Tras la notificación a las autoridades, la pieza fue trasladada al Museo Británico, donde comenzó un proceso de autenticación con supervisión forense. Rachel King, curadora de la muestra Europa del Renacimiento en la institución, afirmó a ARTnews, que la pieza es genuinamente Tudor y fue producida antes de 1530. Clarke relató sentirse impactado por el hallazgo, mientras que la experta que lo examinó por primera vez recordó su propia emoción al sostener el colgante.
El Corazón Tudor destaca por su singularidad e importancia iconográfica. La pieza es un dije de oro de 24 quilates, acompañado por una cadena de 75 eslabones. Su peso es de unos 300 gramos. En una de sus caras muestra una rosa Tudor entrelazada con un arbusto de granada, emblemas dinásticos de Enrique VIII y de Catalina de Aragón.
La granada representa la fertilidad y alude a las raíces españolas de la reina. En la otra cara aparecen las iniciales “H” y “K”, unidas por una cinta trenzada o cuerda, representando la alianza real. Ambas superficies llevan la inscripción “+ TOVS + IORS”, interpretada como “toujours” (“siempre”). Expertos consideran posible que fuera un premio en torneos cortesanos o una pieza ceremonial, aunque no hay consenso sobre su uso original.

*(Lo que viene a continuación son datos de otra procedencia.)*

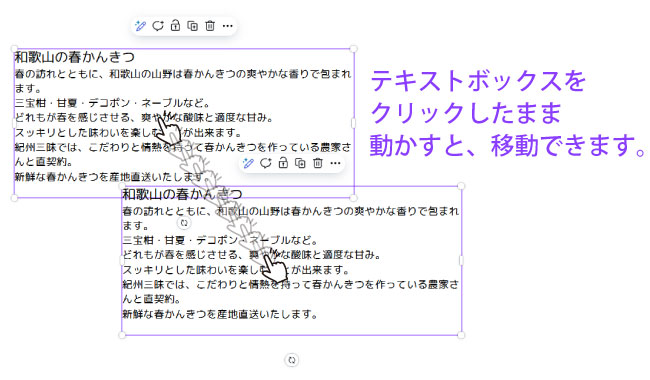
Task: Click top-right corner handle of upper text box
Action: click(353, 49)
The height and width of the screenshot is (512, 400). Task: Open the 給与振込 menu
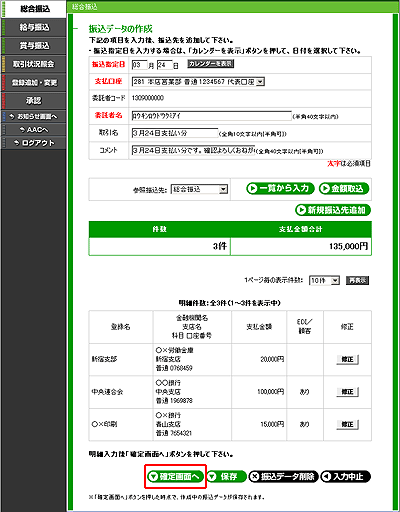[x=34, y=27]
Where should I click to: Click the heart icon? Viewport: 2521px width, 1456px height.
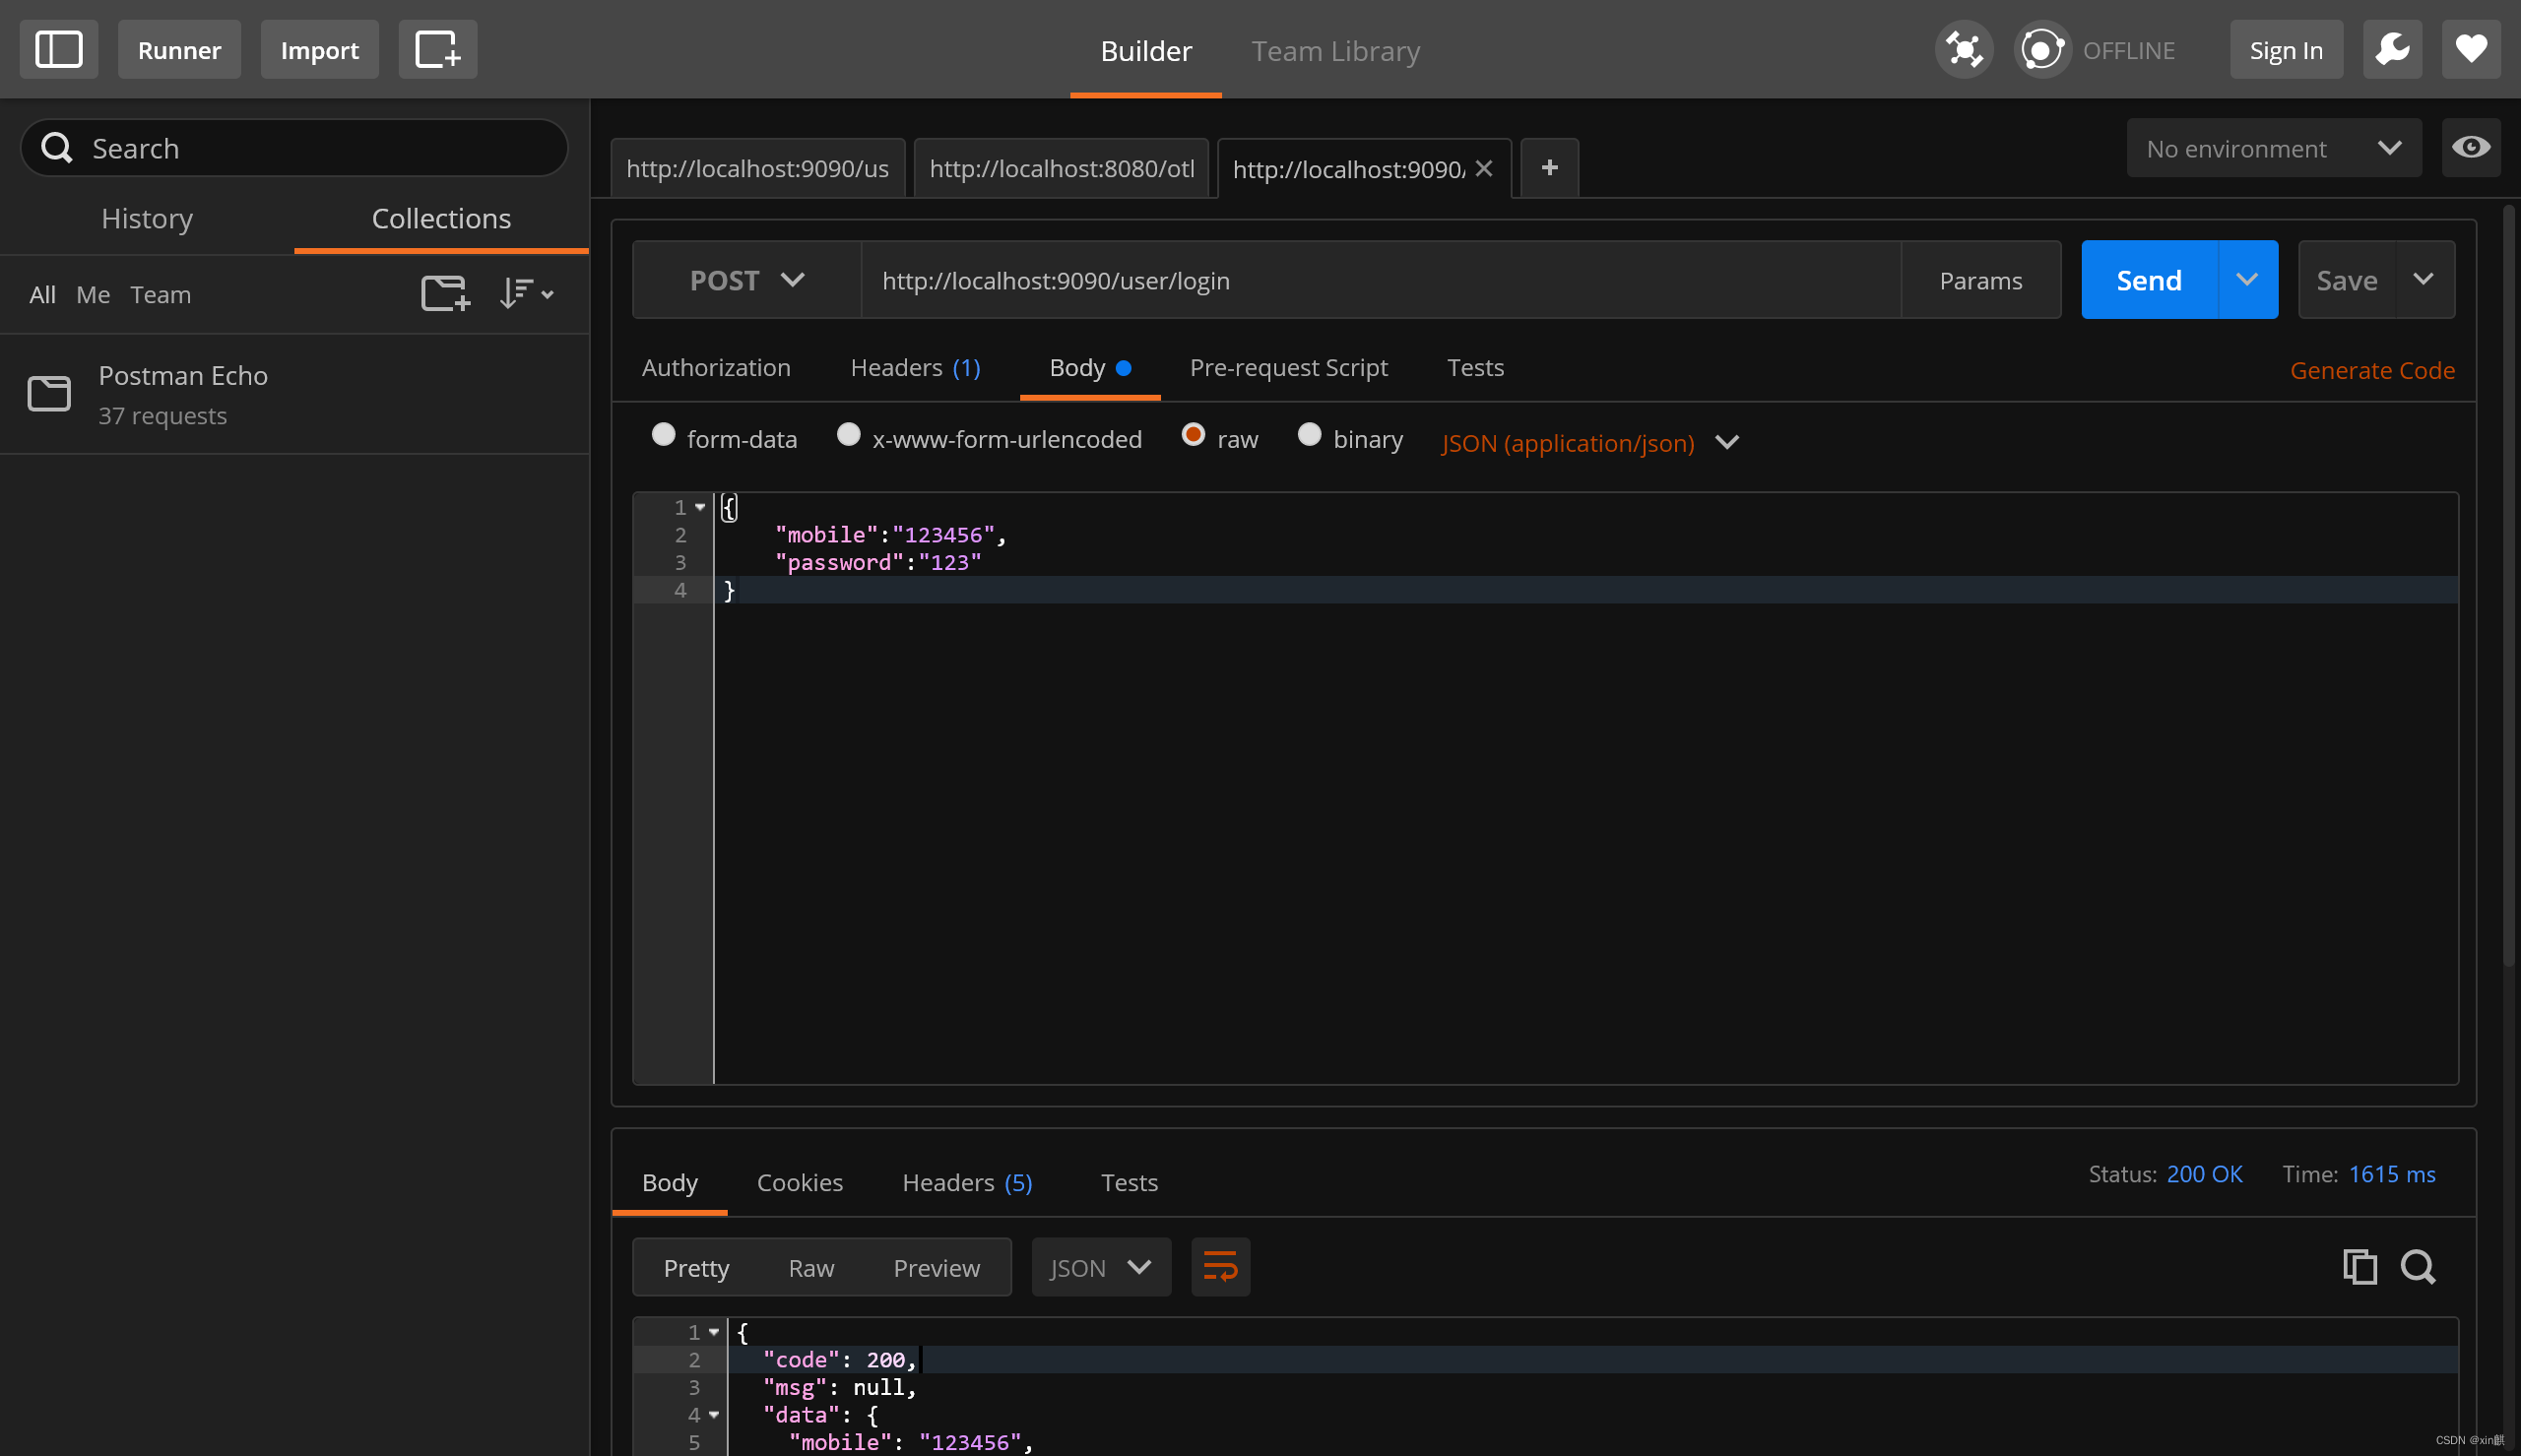[x=2470, y=49]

El proceso para asegurar la adquisición del colgante fue excepcional. La campaña se lanzó en octubre de 2025 con una donación inicial de £500.000 de la Julia Rausing Trust y el respaldo del actor Damian Lewis. Más de 45.000 donantes reunieron £380.000, el Art Fund aportó £400.000 y los American Friends of the British Museum contribuyeron con £300.000.
El National Heritage Memorial Fund, encabezado por Simon Thurley, brindó el apoyo final con £1,75 millones, funcionando como recurso de última instancia ante la proximidad de la fecha límite en abril de 2026. Si no se hubiera alcanzado el monto requerido, la legislación británica establecía que el objeto regresaría al descubridor. En estos casos, el beneficio del hallazgo se divide entre quien encuentra la pieza y el dueño del terreno.
La relevancia del colgante se magnifica por su conexión con los lazos políticos y dinásticos del siglo XVI. El matrimonio entre Enrique VIII y Catalina de Aragón fue vital para las relaciones entre Inglaterra y España, asegurando pactos y legitimando la sucesión ante tensiones europeas.

Catalina, hija de los Reyes Católicos, tuvo una influencia notable en la corte inglesa y simbolizó la fuerza de las reinas renacentistas en Europa. La falta de herederos varones provocó la anulación del matrimonio y contribuyó al quiebre con Roma, impulsando cambios religiosos y la reforma inglesa. La joya rescatada resume este contexto político, los conflictos religiosos y la continuidad de la dinastía Tudor.
El colgante se exhibe hoy en el Museo Británico, que prepara una gira nacional que podría incluir un retorno a Warwickshire, según anticipó Nicholas Cullinan, director del museo, a ARTnews. Cullinan destacó el poder de la historia para inspirar, al afirmar que objetos como el Corazón Tudor permiten compartir relatos universales y despertar la imaginación colectiva.
Por su parte, Duncan Wilson, director ejecutivo de Historic England, describió el hallazgo como una ocasión única para conectar con las figuras clave de la historia británica. Rachel King expresó su gratitud por la respuesta del público y la oportunidad de custodiar una obra tan representativa del Renacimiento inglés. Según la curadora, la generosidad de la sociedad permitirá que el colgante siga motivando la investigación sobre su historia, su función y el destino de quienes lo llevaron en tiempos convulsos.